Recuerdo cómo mi querido Padre Basili hablaba de la mente como de una criada contestona algo a lo que yo en anteriores artículos bauticé como la tonta del bote en referencia a mi propia mente, mejor dicho, a lo peor de mi mente, a mis pensamientos más perniciosos y menos constructivos.
Ver: Art. 47. La tonta del bote.
En algún sitio he oído algo así como: Sin confianza solo hay anarquía. De vez en cuando tenemos que hacer un acto de fe. La fortuna sonríe a los audaces. Las grandes personas no pierden su destino.
En lo que a mí se refiere, estos quince años de trabajo personal han cambiado mi vida. No lo han hecho como yo lo hubiera imaginado o como yo lo hubiera deseado, y lo han hecho a pesar de mí.
Si la salud me lo permite y Dios me lo concede, voy a tratar de escribir una serie de artículos en el intento de compartir las herramientas que considero que me han ayudado. Una serie en la que voy a denominar Un paso atrás para tomar impulso.

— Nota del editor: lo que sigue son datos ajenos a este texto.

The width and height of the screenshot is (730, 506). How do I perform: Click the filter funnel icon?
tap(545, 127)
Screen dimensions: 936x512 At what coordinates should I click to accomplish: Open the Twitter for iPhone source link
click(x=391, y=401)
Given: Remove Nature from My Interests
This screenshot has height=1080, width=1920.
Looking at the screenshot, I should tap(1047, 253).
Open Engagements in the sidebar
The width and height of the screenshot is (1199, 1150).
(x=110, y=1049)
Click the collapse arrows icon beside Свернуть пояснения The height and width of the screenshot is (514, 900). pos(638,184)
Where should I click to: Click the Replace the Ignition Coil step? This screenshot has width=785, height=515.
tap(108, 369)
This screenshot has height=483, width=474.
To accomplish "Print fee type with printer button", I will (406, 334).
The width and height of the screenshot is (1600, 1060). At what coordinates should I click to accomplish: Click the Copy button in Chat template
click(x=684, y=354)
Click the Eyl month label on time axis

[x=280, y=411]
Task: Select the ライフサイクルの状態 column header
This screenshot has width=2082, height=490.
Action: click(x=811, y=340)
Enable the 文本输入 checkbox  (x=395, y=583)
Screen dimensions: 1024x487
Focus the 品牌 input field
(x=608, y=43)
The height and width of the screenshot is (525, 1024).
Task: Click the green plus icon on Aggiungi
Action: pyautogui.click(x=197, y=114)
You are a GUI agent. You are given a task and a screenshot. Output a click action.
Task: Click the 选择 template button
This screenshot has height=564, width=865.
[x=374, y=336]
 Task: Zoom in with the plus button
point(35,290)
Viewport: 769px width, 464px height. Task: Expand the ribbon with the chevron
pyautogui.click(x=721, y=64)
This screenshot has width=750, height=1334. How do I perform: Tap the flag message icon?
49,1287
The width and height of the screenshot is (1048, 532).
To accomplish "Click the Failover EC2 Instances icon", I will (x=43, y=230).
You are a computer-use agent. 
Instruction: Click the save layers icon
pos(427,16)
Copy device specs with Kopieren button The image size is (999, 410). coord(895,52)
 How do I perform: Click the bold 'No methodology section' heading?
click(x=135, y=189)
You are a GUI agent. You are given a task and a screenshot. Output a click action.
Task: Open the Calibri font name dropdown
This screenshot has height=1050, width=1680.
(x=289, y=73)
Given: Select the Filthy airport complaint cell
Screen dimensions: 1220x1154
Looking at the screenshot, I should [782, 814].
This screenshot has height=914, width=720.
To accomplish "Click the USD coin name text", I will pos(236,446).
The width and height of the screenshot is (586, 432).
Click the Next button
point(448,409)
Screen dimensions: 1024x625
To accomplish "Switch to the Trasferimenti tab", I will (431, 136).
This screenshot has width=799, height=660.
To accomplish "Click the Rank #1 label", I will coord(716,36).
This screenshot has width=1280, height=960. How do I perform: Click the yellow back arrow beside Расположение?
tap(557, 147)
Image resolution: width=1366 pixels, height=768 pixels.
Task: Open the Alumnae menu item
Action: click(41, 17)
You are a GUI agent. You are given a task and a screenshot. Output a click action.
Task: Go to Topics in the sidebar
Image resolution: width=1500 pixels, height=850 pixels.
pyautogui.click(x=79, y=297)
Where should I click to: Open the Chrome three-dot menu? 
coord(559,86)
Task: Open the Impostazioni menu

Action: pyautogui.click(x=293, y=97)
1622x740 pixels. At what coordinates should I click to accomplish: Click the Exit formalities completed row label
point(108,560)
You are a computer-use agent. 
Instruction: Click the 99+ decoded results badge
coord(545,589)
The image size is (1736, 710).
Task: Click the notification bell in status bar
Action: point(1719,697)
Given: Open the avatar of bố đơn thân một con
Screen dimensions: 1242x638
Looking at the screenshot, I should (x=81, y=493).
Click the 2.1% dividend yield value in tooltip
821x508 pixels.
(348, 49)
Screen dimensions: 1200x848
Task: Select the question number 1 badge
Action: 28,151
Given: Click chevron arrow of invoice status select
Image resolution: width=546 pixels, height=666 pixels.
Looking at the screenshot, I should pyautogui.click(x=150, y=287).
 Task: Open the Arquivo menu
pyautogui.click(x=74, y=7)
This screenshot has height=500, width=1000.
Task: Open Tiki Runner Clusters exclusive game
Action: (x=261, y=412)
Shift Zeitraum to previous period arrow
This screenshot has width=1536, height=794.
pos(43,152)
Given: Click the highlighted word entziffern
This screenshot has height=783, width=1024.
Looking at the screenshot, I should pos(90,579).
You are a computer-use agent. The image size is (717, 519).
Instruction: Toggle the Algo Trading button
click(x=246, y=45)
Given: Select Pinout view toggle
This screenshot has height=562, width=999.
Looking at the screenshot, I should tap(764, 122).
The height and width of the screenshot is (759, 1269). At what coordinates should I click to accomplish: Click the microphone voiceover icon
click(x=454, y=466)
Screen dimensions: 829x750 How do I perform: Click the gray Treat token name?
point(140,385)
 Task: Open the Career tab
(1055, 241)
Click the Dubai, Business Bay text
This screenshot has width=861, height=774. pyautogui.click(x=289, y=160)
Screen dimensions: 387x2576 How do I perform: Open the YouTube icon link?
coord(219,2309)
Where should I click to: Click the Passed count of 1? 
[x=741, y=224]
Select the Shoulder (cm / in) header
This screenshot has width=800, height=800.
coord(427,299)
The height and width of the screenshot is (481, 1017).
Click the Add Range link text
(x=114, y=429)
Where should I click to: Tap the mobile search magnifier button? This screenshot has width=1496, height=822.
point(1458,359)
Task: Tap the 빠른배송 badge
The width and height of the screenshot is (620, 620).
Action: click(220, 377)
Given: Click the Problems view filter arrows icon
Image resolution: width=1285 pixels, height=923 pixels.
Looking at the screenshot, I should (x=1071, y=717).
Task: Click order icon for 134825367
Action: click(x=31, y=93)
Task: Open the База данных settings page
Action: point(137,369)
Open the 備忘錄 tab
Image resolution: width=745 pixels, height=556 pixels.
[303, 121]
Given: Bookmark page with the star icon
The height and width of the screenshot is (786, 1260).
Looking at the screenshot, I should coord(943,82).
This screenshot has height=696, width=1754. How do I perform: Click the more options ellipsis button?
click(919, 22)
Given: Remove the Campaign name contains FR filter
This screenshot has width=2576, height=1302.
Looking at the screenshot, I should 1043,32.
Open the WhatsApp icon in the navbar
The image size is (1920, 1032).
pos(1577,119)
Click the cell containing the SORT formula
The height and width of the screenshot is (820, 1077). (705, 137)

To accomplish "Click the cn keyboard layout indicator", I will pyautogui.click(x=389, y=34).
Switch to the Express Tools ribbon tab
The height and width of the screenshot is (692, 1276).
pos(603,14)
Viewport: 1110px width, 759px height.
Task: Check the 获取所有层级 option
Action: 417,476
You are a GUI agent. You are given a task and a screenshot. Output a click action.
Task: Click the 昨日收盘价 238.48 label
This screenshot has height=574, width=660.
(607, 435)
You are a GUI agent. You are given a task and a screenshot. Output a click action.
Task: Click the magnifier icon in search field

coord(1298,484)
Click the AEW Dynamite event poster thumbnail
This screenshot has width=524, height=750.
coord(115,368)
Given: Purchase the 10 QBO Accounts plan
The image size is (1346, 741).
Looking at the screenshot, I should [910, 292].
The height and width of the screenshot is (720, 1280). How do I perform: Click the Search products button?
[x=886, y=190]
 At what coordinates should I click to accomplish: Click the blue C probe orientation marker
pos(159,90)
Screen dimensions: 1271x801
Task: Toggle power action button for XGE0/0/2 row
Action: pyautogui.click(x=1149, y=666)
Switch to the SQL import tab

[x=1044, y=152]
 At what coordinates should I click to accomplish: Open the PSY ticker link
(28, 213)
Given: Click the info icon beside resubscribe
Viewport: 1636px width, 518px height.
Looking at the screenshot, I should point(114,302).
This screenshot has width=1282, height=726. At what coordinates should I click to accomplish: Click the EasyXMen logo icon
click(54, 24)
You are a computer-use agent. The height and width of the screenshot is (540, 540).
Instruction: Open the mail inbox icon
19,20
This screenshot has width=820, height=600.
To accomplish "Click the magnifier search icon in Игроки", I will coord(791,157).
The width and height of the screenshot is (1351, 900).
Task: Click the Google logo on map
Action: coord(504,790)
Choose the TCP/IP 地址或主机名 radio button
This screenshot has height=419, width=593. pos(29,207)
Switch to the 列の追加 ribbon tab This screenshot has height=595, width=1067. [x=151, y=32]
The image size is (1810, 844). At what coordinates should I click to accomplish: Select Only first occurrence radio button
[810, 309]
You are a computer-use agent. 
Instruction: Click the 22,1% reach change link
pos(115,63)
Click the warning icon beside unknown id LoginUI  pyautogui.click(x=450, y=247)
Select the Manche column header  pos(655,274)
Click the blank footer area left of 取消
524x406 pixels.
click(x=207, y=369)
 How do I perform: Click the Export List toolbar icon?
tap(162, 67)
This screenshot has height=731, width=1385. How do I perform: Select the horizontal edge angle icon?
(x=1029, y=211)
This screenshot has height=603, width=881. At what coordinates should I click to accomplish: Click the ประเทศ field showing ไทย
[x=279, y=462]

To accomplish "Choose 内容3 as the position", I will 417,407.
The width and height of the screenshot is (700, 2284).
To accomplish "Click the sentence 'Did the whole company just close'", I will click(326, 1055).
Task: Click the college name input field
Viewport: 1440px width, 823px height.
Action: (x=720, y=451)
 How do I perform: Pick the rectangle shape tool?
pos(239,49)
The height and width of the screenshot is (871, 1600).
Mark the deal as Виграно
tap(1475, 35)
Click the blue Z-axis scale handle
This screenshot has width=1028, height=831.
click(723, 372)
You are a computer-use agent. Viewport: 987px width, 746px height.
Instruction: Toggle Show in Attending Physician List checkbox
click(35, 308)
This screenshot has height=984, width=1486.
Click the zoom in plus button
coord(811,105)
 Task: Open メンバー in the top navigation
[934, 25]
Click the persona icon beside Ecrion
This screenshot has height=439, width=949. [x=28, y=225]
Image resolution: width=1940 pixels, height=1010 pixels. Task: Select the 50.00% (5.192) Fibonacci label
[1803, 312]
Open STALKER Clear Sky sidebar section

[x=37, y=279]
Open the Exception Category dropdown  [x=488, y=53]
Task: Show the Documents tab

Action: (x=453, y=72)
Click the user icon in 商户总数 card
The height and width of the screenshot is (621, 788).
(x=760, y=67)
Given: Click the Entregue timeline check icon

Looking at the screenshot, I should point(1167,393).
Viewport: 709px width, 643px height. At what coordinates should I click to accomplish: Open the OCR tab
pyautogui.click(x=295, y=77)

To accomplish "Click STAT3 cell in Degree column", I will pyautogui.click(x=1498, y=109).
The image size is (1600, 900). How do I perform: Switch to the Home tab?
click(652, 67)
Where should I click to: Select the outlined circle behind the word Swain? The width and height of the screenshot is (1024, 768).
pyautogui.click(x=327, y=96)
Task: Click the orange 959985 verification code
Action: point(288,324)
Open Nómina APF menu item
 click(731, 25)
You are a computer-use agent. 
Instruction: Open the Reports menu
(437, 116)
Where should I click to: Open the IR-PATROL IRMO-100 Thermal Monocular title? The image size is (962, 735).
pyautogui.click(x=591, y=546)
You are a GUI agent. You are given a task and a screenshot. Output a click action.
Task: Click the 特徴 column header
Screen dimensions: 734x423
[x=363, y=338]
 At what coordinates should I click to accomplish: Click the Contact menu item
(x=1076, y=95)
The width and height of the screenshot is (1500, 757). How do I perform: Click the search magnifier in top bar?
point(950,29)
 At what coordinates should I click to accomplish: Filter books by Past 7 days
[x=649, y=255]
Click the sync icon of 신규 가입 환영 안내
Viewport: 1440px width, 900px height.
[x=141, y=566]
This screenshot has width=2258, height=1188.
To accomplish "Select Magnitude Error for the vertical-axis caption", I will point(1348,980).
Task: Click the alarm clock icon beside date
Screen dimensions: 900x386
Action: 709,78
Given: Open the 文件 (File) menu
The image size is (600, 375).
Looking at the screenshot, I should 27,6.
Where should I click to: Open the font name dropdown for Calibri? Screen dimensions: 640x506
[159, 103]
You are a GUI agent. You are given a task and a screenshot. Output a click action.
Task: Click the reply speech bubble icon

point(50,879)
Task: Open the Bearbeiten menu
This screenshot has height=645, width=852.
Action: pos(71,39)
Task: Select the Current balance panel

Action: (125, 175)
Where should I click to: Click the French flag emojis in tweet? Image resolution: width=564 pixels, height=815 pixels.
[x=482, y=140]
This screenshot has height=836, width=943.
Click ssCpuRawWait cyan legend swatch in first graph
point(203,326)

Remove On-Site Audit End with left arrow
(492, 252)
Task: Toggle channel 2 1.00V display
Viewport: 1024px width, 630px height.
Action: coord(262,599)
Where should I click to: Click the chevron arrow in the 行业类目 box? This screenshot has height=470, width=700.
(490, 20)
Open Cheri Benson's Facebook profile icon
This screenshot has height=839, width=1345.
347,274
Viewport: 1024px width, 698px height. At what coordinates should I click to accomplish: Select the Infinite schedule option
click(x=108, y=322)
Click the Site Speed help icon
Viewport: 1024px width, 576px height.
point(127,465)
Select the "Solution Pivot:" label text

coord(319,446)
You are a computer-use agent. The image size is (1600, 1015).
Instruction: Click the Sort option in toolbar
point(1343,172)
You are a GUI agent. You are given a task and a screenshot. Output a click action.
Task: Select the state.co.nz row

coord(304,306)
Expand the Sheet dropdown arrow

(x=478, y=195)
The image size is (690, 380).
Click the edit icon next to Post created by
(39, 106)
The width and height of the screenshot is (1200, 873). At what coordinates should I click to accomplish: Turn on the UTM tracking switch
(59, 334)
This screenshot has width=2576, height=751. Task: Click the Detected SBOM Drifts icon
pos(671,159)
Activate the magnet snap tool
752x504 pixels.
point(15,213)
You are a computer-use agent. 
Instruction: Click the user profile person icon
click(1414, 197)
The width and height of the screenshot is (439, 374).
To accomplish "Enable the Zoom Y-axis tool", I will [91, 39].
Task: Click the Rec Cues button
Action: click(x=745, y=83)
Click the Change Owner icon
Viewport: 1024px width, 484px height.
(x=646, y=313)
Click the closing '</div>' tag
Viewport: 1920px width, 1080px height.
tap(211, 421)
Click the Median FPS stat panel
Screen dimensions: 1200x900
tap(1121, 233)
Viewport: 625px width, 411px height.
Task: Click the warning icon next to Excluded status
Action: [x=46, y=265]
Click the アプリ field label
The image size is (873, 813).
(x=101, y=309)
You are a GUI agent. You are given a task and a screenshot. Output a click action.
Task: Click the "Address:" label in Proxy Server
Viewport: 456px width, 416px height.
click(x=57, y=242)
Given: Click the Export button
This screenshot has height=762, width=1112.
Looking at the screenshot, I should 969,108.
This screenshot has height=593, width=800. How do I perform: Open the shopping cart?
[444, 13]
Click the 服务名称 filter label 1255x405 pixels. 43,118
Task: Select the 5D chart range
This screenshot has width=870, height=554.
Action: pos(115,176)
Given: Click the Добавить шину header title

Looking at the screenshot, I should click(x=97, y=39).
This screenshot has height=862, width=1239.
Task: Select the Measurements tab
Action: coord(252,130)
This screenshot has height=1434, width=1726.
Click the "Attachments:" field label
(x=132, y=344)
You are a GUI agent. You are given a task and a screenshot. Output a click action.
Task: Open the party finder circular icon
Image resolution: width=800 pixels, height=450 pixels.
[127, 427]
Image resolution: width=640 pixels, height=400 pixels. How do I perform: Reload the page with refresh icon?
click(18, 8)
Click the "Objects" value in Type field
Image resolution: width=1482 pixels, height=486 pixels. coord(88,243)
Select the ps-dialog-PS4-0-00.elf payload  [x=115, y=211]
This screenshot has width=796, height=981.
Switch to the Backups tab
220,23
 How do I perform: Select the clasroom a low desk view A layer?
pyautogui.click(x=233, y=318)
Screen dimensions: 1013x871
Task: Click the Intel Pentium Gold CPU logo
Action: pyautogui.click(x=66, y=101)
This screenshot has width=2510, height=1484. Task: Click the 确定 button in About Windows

Aunque debo reconocer que he tenido que poner mucha energía y perseverancia en el trabajo personal al que me vengo refiriendo, creo que es lo más importante que he hecho en mi vida. La vida me ha cambiado completamente. La enfermedad llegó hace casi veinte años. La necesidad de adaptarme y de encontrar nuevos modos de sentirme una persona realizada me han ayudado a aceptar y a descubrir un mundo nuevo de emociones y sensaciones a las que acompañan una felicidad que jamás había conocido. Nunca he sido una persona más feliz de lo que soy ahora y todo lo que he vivido me ha traído hasta aquí y a todo ello, a lo mejor y a lo peor, debo mi aprendizaje y me afano en aprender a agradecerlo.